**Dataset entries**
%%
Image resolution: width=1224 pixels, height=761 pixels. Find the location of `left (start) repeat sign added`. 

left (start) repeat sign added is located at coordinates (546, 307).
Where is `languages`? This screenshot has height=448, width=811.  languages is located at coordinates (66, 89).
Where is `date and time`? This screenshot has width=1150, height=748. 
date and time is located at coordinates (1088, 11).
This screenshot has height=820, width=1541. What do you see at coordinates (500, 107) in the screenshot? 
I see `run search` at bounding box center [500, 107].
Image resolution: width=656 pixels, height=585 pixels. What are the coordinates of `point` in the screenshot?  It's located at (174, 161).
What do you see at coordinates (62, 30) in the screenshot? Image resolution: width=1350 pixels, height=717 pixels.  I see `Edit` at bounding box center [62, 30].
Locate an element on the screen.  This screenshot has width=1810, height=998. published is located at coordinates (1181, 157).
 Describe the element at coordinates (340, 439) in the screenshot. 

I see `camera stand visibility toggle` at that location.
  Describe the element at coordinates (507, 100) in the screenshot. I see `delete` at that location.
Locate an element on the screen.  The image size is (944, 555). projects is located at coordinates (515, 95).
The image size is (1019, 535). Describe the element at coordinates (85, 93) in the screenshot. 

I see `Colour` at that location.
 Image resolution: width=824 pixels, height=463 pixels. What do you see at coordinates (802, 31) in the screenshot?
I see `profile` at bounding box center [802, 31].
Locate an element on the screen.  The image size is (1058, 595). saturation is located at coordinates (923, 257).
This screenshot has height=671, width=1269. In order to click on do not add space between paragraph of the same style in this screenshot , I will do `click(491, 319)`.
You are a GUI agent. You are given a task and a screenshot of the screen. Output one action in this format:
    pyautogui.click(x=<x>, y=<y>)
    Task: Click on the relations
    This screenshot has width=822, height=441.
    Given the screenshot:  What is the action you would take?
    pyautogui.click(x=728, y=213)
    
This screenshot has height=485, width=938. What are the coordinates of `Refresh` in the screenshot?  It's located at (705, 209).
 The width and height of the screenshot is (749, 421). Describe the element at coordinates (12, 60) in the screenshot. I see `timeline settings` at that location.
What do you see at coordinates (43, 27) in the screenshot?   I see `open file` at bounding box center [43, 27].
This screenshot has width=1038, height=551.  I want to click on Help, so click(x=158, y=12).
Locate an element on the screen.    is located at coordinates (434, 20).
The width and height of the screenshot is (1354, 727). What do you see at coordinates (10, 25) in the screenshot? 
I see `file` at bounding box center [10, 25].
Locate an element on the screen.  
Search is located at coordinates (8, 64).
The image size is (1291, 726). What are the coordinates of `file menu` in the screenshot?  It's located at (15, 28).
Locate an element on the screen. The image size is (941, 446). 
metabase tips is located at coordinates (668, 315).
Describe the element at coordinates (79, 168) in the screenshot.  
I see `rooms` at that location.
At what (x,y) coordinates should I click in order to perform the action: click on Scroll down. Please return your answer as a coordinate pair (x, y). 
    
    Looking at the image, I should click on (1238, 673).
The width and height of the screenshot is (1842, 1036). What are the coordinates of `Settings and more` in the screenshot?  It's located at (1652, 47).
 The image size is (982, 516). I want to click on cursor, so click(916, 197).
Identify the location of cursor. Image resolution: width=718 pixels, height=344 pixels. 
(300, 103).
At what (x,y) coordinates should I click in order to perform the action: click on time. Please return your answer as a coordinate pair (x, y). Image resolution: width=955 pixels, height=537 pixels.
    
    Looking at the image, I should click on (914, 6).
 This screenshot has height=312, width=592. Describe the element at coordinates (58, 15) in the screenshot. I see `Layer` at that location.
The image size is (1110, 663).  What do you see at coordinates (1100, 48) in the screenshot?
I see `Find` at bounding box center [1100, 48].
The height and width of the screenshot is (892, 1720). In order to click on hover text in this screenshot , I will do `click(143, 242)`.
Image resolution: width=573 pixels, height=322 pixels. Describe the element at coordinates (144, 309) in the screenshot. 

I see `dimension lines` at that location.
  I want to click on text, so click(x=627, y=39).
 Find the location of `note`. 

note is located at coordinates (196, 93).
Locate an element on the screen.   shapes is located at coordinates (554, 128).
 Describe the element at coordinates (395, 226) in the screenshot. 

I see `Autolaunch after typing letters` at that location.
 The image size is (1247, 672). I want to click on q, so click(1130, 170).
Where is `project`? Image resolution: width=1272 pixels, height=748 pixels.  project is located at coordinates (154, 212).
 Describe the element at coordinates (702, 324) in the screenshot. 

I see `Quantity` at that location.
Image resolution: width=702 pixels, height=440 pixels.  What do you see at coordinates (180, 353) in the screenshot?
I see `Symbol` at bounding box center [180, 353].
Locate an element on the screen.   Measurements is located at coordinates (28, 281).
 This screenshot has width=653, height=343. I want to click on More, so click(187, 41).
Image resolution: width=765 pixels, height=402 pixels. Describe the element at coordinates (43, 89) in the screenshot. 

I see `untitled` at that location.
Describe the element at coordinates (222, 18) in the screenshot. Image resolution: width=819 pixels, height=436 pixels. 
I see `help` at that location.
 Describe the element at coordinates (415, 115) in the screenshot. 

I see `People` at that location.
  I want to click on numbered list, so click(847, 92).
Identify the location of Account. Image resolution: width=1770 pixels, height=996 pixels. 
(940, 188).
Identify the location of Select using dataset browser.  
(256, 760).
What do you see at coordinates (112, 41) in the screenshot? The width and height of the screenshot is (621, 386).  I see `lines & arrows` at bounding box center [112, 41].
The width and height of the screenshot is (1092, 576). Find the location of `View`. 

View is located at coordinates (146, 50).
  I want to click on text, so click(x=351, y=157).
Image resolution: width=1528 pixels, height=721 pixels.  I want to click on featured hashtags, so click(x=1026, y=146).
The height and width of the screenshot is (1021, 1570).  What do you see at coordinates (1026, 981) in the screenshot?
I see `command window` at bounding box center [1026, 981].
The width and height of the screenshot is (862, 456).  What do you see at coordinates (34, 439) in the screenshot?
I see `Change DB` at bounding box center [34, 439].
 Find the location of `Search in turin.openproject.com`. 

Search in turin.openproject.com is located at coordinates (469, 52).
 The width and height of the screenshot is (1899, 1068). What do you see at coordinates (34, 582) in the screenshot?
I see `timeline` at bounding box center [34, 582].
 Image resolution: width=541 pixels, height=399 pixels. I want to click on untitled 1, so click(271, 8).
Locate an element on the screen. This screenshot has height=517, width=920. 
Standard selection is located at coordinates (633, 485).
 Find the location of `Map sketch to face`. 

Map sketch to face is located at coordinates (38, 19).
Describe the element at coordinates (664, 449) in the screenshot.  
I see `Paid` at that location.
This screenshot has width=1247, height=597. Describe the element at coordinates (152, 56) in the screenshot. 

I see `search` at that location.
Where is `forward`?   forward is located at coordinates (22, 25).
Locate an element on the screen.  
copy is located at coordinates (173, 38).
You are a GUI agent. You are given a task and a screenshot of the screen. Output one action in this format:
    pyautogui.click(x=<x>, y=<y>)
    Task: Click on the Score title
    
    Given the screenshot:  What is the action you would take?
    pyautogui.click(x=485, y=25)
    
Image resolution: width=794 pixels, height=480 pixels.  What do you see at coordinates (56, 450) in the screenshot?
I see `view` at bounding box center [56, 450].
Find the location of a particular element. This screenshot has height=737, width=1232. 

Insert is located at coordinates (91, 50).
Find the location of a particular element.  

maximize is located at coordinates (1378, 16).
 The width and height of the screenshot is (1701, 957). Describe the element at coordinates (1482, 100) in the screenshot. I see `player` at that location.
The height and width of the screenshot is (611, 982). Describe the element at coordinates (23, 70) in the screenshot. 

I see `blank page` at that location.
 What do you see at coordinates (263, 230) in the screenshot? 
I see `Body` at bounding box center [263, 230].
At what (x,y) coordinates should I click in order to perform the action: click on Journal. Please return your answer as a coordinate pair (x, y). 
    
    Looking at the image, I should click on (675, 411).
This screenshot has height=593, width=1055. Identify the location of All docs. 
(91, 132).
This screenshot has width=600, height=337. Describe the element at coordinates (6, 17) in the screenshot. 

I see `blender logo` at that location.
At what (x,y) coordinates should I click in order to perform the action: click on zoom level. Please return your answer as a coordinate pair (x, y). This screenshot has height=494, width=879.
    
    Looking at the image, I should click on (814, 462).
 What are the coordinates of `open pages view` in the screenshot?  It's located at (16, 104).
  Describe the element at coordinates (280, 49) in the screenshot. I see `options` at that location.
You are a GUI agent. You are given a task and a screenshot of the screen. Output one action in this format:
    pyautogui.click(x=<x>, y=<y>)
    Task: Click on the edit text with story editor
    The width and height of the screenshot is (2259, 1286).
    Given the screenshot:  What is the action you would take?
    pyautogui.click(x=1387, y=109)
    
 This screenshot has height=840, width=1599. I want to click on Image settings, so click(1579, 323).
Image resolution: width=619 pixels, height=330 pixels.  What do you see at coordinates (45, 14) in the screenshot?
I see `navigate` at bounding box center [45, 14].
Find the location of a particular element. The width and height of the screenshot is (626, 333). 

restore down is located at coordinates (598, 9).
%%
**THE EXERCISE**
Quote the lines from the one containing "Find the location of a particular element. This" through the one containing "Insert is located at coordinates (91, 50).", including both.

**THE SOLUTION**
Find the location of a particular element. This screenshot has height=737, width=1232. 

Insert is located at coordinates (91, 50).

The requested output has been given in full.